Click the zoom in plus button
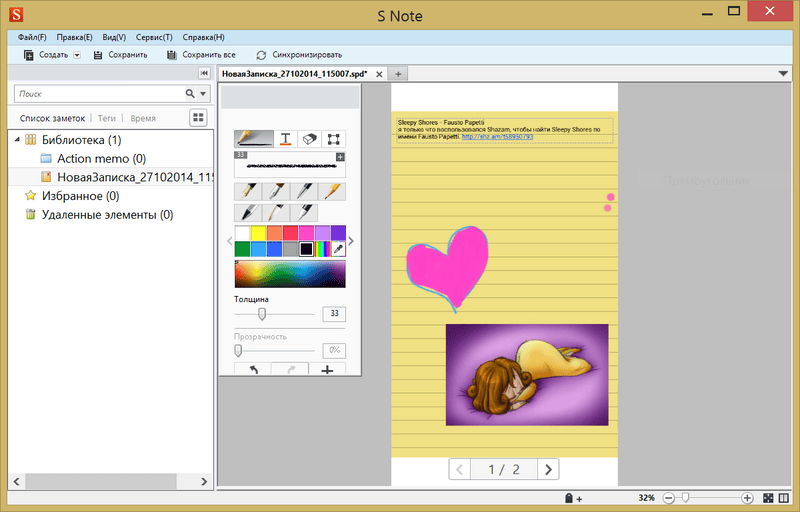The image size is (800, 512). point(747,497)
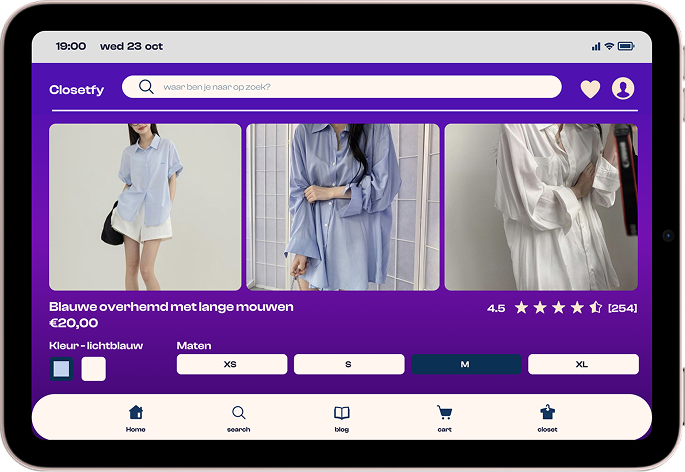Screen dimensions: 685x472
Task: Open the user profile icon
Action: (x=623, y=89)
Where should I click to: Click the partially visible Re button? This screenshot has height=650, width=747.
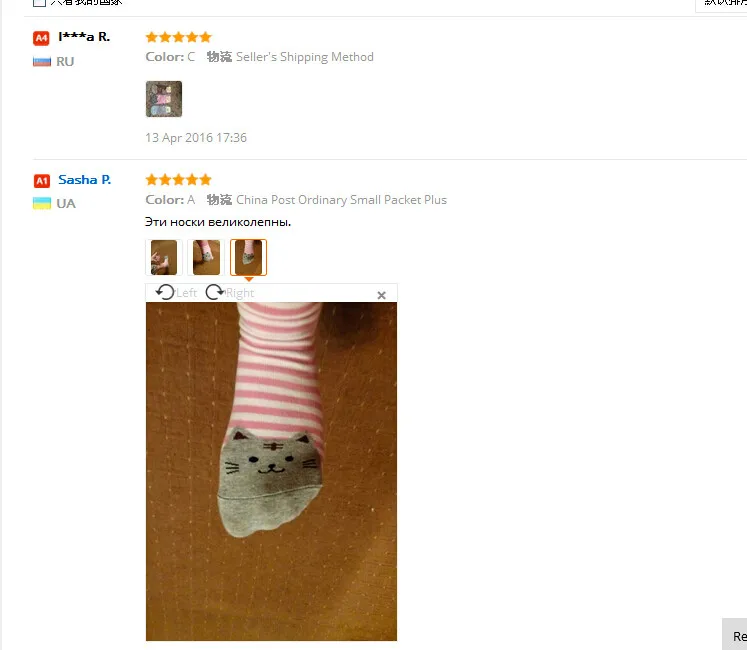point(735,634)
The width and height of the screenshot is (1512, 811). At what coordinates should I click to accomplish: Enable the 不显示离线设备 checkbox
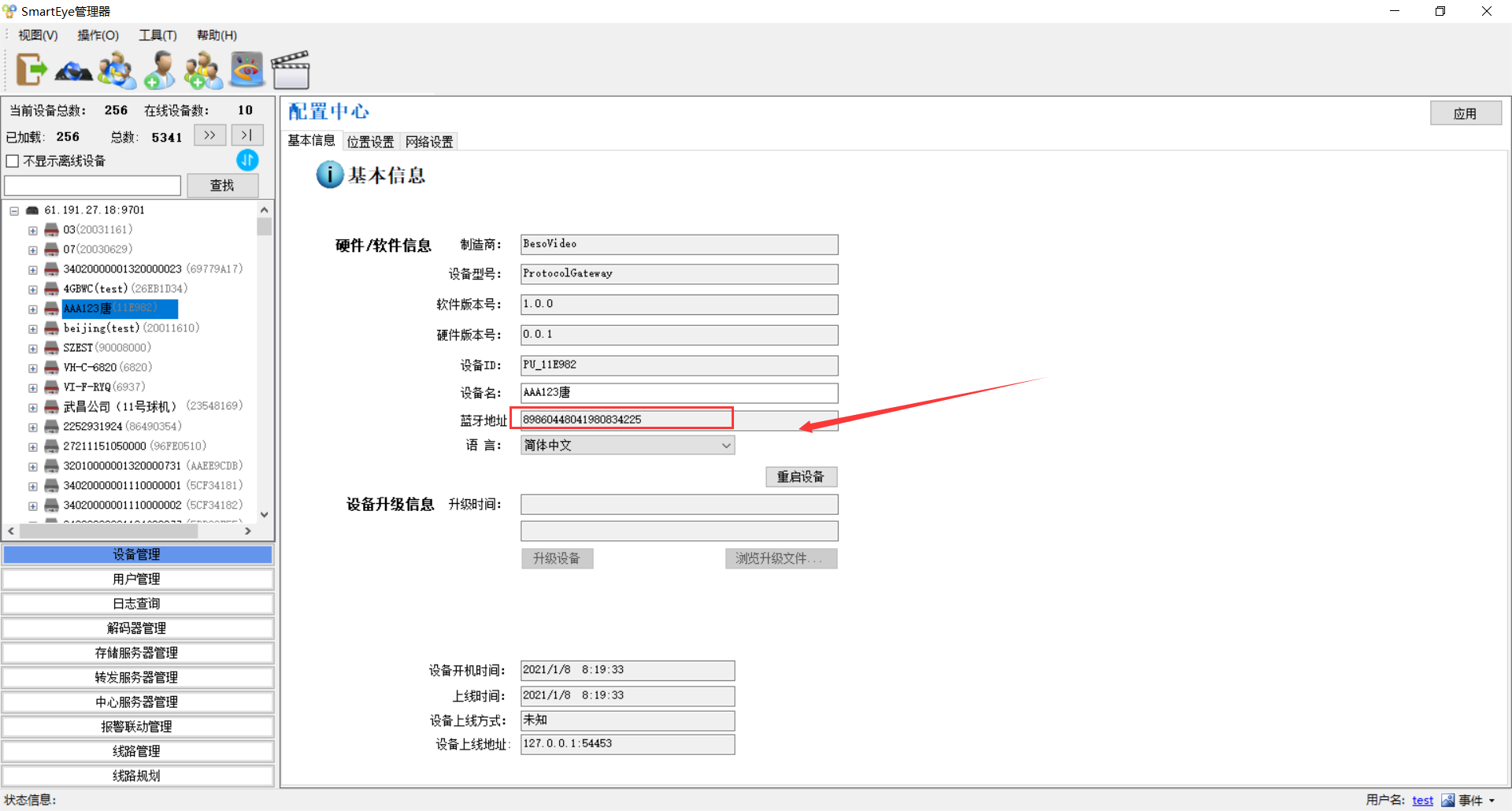tap(13, 161)
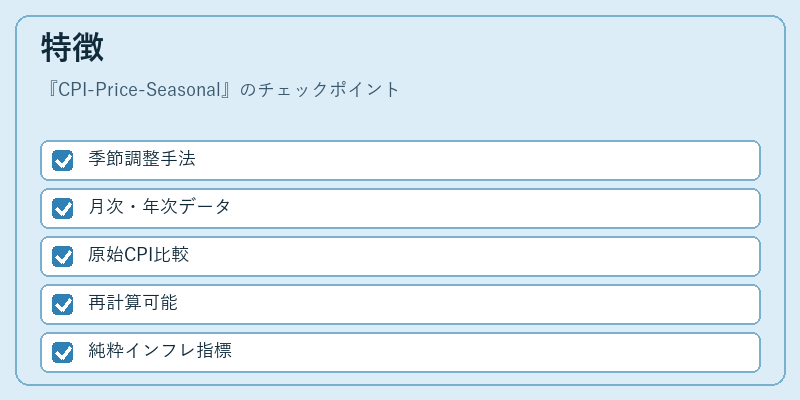This screenshot has height=400, width=800.
Task: Click the のチェックポイント subtitle text
Action: [x=320, y=90]
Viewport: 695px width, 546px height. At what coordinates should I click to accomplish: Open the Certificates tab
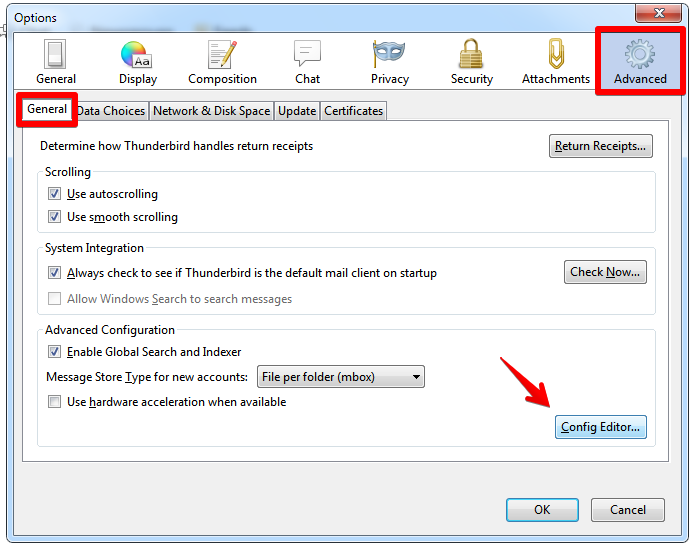pos(353,111)
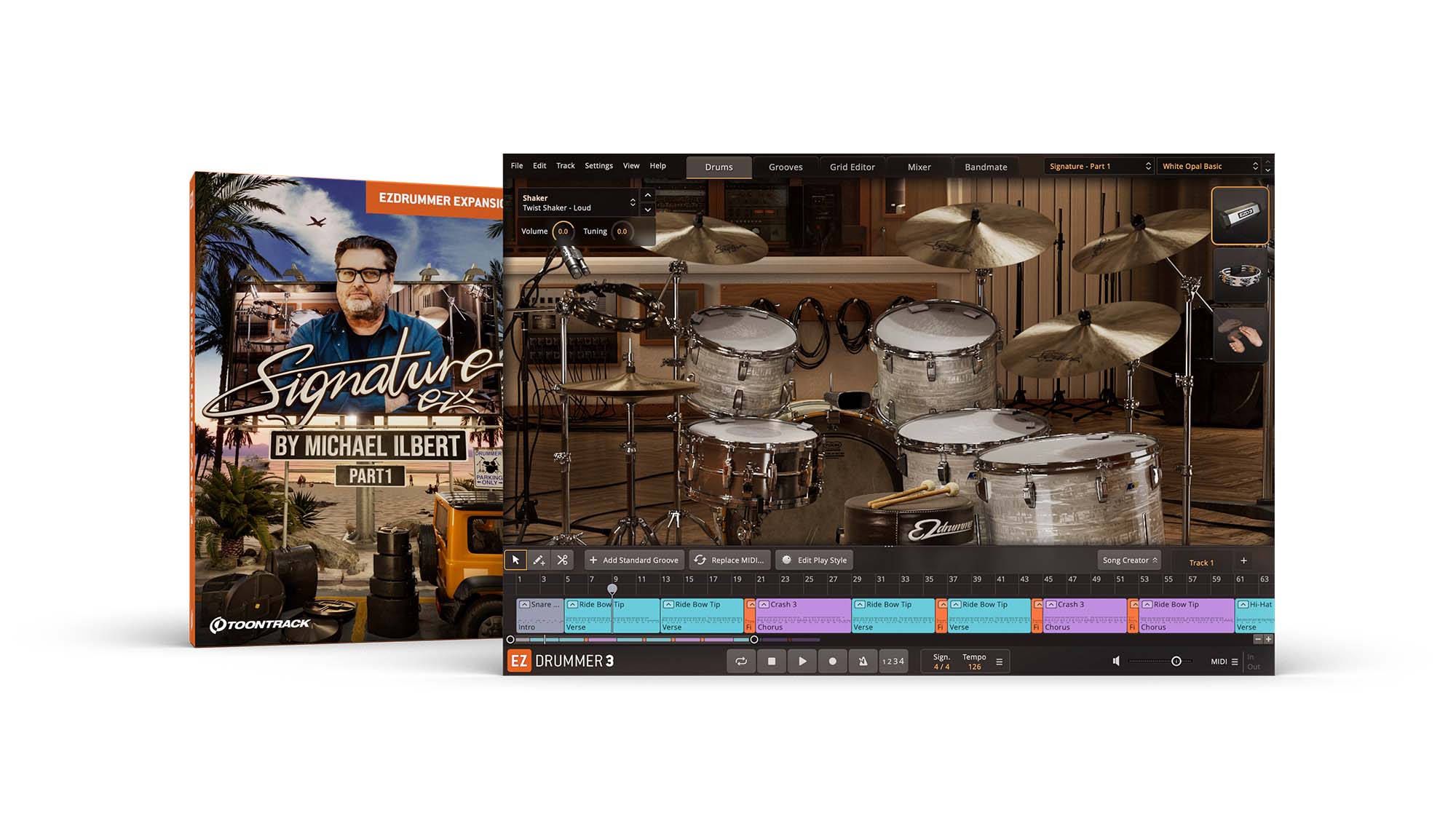Screen dimensions: 1456x813
Task: Select the scissors split tool
Action: pos(562,560)
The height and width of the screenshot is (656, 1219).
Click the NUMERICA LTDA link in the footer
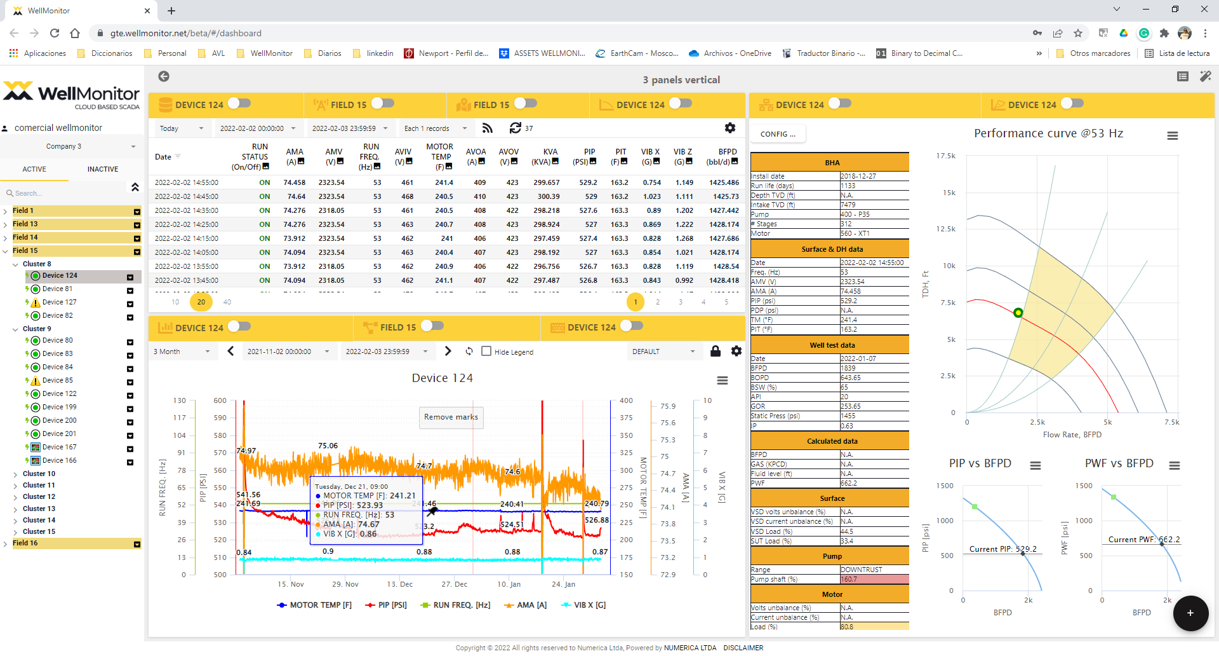tap(689, 647)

------------------------------------------------

Exercise goal –
Quote the material above line for line, omitting the pictures.

Result of this exercise –
Click the zoom in plus button
The image size is (800, 512). point(747,497)
Screen dimensions: 685x472
Task: Open the user profile icon
Action: (x=623, y=89)
Where should I click to: Click the partially visible Re button? This screenshot has height=650, width=747.
point(735,634)
The width and height of the screenshot is (1512, 811). At what coordinates should I click to accomplish: Enable the 不显示离线设备 checkbox
tap(13, 161)
This screenshot has height=400, width=800.
Task: Click the のチェックポイント subtitle text
Action: [x=320, y=90]
Viewport: 695px width, 546px height. At what coordinates should I click to accomplish: Open the Certificates tab
pos(353,111)
Screen dimensions: 1456x813
Task: Select the scissors split tool
Action: pos(562,560)
The height and width of the screenshot is (656, 1219).
Click the NUMERICA LTDA link in the footer
tap(689, 647)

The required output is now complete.